Tiembla la camioneta por las trochas. Atravesamos unas cuantas chacras de arroz. A un lado un grupo de garzas blancas esperan impacientes a que el agricultor voltee la tierra. – ¡Mira! –grita Yomer que por primera vez lo veo sorprenderse por algo de este paisaje. –Tómale foto –insiste. Saco una que casi me cuesta que el celular se pierda por la trocha. Ambos ríen. Nos reciben unos árboles de naranjas. Unas gallinas corren creyendo que llegamos con su comida. Ambos saltan con facilidad, aun sin que la camioneta termine de estacionarse. Envidio su juventud. A un lado, unos cuantos racimos de plátanos están ocultos entre la maleza. Yomer, abandonando momentáneamente su carisma, cuenta de dos en dos los plátanos. Su padre baja mientras la dueña llega al encuentro. Smith se sienta a un lado. Yomer abre la puerta del vagón, mientras su padre conversa con la señora que al parecer le ofrece más racimos que aún no están cosechados.
«Son ciento con treinta y
siente», creo escucharle decir. Ayudo a subirlos al carro mientras el
padre y el hijo se adentran a la chacra. Los sigo temeroso junto a Smith. Hojas
inmensas que ocultan el sol de mediodía. Ambos primos comparten un machete que
van lanzando cortes a la pequeña maleza. Caminos húmedos y laberínticos. Miran
los árboles. Saben reconocer que fruto está bien para su cosecha. Y, autorizado
por su papá, se cuelgan de los racimos y lo cortan. Cae uno y otro y otro. Son
grandes racimos de plátanos verdes. Dicen que son cedas. Toman las hojas
inmensas y lo envuelven. Trato de ayudarles y a duras penas coloco uno sobre mi
hombro. Me miran y avergonzado sigo cargando. Cuentan las unidades. Don Leví le
paga mientras la señora le dice que tiene gallina para vender. Y trepamos al
vagón mientras Yomer se vacila de la mancha que me dejo en el polo. Dicen que
la mancha de plátano no sale. –Malograste tu polo –ríen ambos.
Ya de regreso sentí mayor familiaridad con ellos.
Inocentes niños que tienen un universo entero en estos parajes. Los siguientes
días los acompañe y conocí una poza natural de aguas cristalinas.

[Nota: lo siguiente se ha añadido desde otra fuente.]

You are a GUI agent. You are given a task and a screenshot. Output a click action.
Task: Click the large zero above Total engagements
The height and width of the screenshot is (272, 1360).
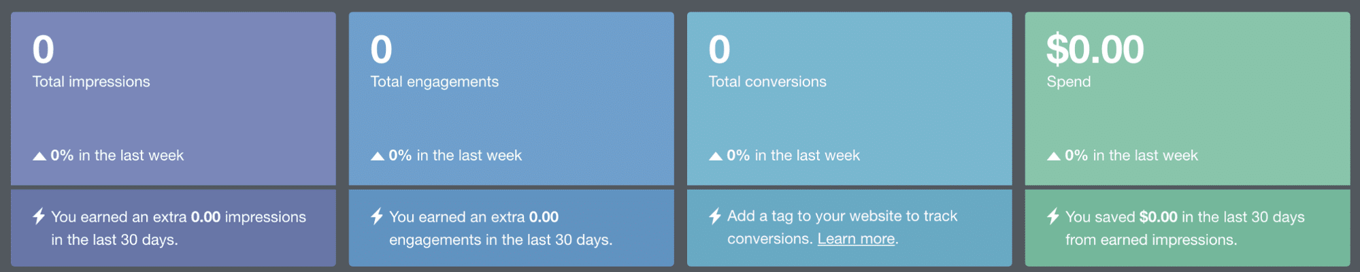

Conocí la
finca enorme de sus padres de Smith (que merecen una mención por haberme
regalado una gallina y dejarme comer mandarinas, naranjas, limas y coco).
Conocí algunas historias que pienso reservármelas. Aprendí sus dejos, sus
jergas, su tibia nostalgia familiar. Conocí una cara distinta del campo. De la
vida que muchos catalogamos como olvidados. Aprendí de esa inocencia, de esa
picardía sana. Del trabajo duro y del respeto a su naturaleza.
¿Pero por qué describo esto? Pues por el hecho de
volver a vivir. Estaba buscando ese “algo nuevo” que de sentido a mi precario
mundo corrompido. Y quiero admitir que ya lo creía perdido. Gracias, pequeños
amigos. Dios quiera volverlos a ver pronto.